The German government – notably German Federal Data Protection Officer Peter Schaar – has pushed this approach, which was approved by the International Conference of Data Protection and Privacy Commissioners in 2013. Its passage was notable both for its timing – participants have been calling for a treaty guaranteeing data protection and privacy as a human right since 2005 – and the diverse array of participants involved include Japan, New Zealand, France, Slovenia, Ireland, Spain, Germany, Burkina Faso, Canada, and the US.
Only the US abstained in the final vote. That was a mistake. If the US were to support Germany and other nations' efforts, it would send a powerful message to both the EU and to the US tech sector that Washington is committed to modernizing international privacy law.

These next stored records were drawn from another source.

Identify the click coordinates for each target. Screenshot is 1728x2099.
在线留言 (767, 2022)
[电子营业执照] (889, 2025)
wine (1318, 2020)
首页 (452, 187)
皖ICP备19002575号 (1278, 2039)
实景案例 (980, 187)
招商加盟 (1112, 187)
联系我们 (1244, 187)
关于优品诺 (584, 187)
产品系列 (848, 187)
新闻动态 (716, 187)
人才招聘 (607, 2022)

The German government has long argued that international privacy law has lagged behind digital realities, though the tenor of the debate changed following Mr. Snowden's leaks. Still, privacy guidelines remain largely nonbonding. That is not to say that the situation has remained stagnant. The UN General Assembly took action in late 2013, passing a consensus resolution on “[t]he right to privacy in the digital age” affirming that human rights including privacy and freedom of expression apply online in a move that could contribute to a positive cyberpeace.
Without clarification, the utility of the ICCPR and human rights law generally to advancing global privacy law will continue to be undermined by spy agencies and private industry. But with renewed support, several ICCPR provisions – including Article 17 (protecting the right to privacy) and Article 19 (protecting the right to seek information) – would have new life as applied to data privacy.
Supporting the drive for a new protocol would seem to be the most politically palatable option for US policymakers in the near term, but there is an argument to be made that these options are not mutually exclusive – negotiations could begin on a new international privacy treaty in tandem with mutually reinforcing work on a new Protocol to Article 17.
US engagement in any of these options beyond Safe Harbor would send a powerful message to the world that would help rebuild trust in both the US government and the US tech sector – providing businesses with greater certainty, and helping to narrow the widening transatlantic rift over data.